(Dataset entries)
● ● ● ● ● ● ●

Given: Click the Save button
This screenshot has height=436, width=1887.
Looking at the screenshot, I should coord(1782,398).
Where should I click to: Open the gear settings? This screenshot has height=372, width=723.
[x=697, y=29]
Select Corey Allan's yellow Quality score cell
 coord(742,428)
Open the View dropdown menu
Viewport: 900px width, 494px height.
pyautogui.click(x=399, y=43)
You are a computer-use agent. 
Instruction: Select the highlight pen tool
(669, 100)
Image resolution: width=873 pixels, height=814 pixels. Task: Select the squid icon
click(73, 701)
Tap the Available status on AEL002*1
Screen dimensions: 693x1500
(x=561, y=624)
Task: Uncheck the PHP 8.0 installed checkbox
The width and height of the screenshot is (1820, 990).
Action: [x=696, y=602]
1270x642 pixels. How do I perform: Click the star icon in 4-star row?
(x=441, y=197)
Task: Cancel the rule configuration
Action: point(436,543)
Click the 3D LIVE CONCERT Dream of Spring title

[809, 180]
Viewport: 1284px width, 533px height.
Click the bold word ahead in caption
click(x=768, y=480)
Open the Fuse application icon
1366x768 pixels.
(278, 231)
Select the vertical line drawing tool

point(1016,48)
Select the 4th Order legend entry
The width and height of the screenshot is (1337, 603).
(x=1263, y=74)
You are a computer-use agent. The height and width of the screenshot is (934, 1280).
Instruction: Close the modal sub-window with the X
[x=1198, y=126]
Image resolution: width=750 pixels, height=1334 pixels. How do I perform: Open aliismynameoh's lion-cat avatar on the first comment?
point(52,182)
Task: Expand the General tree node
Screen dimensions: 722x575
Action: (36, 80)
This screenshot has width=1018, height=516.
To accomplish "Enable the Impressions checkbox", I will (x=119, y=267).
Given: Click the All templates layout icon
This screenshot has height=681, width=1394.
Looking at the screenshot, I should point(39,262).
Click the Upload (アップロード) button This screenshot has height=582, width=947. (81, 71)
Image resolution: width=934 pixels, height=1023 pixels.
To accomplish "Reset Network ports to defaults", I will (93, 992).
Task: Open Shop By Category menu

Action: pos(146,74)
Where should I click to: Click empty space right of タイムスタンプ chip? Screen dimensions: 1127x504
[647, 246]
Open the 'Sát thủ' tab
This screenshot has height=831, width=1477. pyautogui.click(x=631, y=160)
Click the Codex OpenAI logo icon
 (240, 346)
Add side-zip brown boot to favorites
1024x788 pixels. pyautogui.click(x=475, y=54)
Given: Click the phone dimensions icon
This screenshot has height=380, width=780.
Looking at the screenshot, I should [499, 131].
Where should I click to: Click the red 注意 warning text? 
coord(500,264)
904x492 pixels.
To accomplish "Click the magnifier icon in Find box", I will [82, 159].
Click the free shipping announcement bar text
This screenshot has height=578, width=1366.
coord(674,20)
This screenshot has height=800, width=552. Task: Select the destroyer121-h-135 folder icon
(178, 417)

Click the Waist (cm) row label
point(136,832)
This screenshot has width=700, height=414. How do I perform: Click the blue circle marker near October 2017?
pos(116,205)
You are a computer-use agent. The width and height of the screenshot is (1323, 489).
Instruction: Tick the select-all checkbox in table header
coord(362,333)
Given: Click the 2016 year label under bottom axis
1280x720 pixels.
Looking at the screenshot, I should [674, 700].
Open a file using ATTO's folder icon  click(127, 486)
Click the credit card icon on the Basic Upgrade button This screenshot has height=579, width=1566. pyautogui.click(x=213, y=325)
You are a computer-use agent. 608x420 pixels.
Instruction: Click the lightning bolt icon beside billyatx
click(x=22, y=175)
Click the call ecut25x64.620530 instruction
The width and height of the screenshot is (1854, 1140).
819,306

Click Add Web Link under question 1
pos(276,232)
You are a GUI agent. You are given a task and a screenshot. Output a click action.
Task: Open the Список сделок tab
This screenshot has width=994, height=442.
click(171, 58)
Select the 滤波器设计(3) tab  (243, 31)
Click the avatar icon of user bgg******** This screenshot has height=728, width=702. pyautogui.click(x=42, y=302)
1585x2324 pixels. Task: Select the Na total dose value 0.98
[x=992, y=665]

● ● ● ● ● ● ●

REQUIRED ACTION: Your reply should contain every record, unchanged and complete.

YOUR RESPONSE:
Given: Click the Save button
This screenshot has height=436, width=1887.
Looking at the screenshot, I should coord(1782,398).
Where should I click to: Open the gear settings? This screenshot has height=372, width=723.
[x=697, y=29]
Select Corey Allan's yellow Quality score cell
 coord(742,428)
Open the View dropdown menu
Viewport: 900px width, 494px height.
pyautogui.click(x=399, y=43)
You are a computer-use agent. 
Instruction: Select the highlight pen tool
(669, 100)
Image resolution: width=873 pixels, height=814 pixels. Task: Select the squid icon
click(73, 701)
Tap the Available status on AEL002*1
Screen dimensions: 693x1500
(x=561, y=624)
Task: Uncheck the PHP 8.0 installed checkbox
The width and height of the screenshot is (1820, 990).
Action: [x=696, y=602]
1270x642 pixels. How do I perform: Click the star icon in 4-star row?
(x=441, y=197)
Task: Cancel the rule configuration
Action: point(436,543)
Click the 3D LIVE CONCERT Dream of Spring title

[809, 180]
Viewport: 1284px width, 533px height.
Click the bold word ahead in caption
click(x=768, y=480)
Open the Fuse application icon
1366x768 pixels.
(278, 231)
Select the vertical line drawing tool

point(1016,48)
Select the 4th Order legend entry
The width and height of the screenshot is (1337, 603).
(x=1263, y=74)
You are a computer-use agent. The height and width of the screenshot is (934, 1280).
Instruction: Close the modal sub-window with the X
[x=1198, y=126]
Image resolution: width=750 pixels, height=1334 pixels. How do I perform: Open aliismynameoh's lion-cat avatar on the first comment?
point(52,182)
Task: Expand the General tree node
Screen dimensions: 722x575
Action: (36, 80)
This screenshot has width=1018, height=516.
To accomplish "Enable the Impressions checkbox", I will (x=119, y=267).
Given: Click the All templates layout icon
This screenshot has height=681, width=1394.
Looking at the screenshot, I should point(39,262).
Click the Upload (アップロード) button This screenshot has height=582, width=947. (81, 71)
Image resolution: width=934 pixels, height=1023 pixels.
To accomplish "Reset Network ports to defaults", I will (93, 992).
Task: Open Shop By Category menu

Action: pos(146,74)
Where should I click to: Click empty space right of タイムスタンプ chip? Screen dimensions: 1127x504
[647, 246]
Open the 'Sát thủ' tab
This screenshot has height=831, width=1477. pyautogui.click(x=631, y=160)
Click the Codex OpenAI logo icon
 (240, 346)
Add side-zip brown boot to favorites
1024x788 pixels. pyautogui.click(x=475, y=54)
Given: Click the phone dimensions icon
This screenshot has height=380, width=780.
Looking at the screenshot, I should [499, 131].
Where should I click to: Click the red 注意 warning text? 
coord(500,264)
904x492 pixels.
To accomplish "Click the magnifier icon in Find box", I will [82, 159].
Click the free shipping announcement bar text
This screenshot has height=578, width=1366.
coord(674,20)
This screenshot has height=800, width=552. Task: Select the destroyer121-h-135 folder icon
(178, 417)

Click the Waist (cm) row label
point(136,832)
This screenshot has width=700, height=414. How do I perform: Click the blue circle marker near October 2017?
pos(116,205)
You are a computer-use agent. The width and height of the screenshot is (1323, 489).
Instruction: Tick the select-all checkbox in table header
coord(362,333)
Given: Click the 2016 year label under bottom axis
1280x720 pixels.
Looking at the screenshot, I should [674, 700].
Open a file using ATTO's folder icon  click(127, 486)
Click the credit card icon on the Basic Upgrade button This screenshot has height=579, width=1566. pyautogui.click(x=213, y=325)
You are a computer-use agent. 608x420 pixels.
Instruction: Click the lightning bolt icon beside billyatx
click(x=22, y=175)
Click the call ecut25x64.620530 instruction
The width and height of the screenshot is (1854, 1140).
819,306

Click Add Web Link under question 1
pos(276,232)
You are a GUI agent. You are given a task and a screenshot. Output a click action.
Task: Open the Список сделок tab
This screenshot has width=994, height=442.
click(171, 58)
Select the 滤波器设计(3) tab  (243, 31)
Click the avatar icon of user bgg******** This screenshot has height=728, width=702. pyautogui.click(x=42, y=302)
1585x2324 pixels. Task: Select the Na total dose value 0.98
[x=992, y=665]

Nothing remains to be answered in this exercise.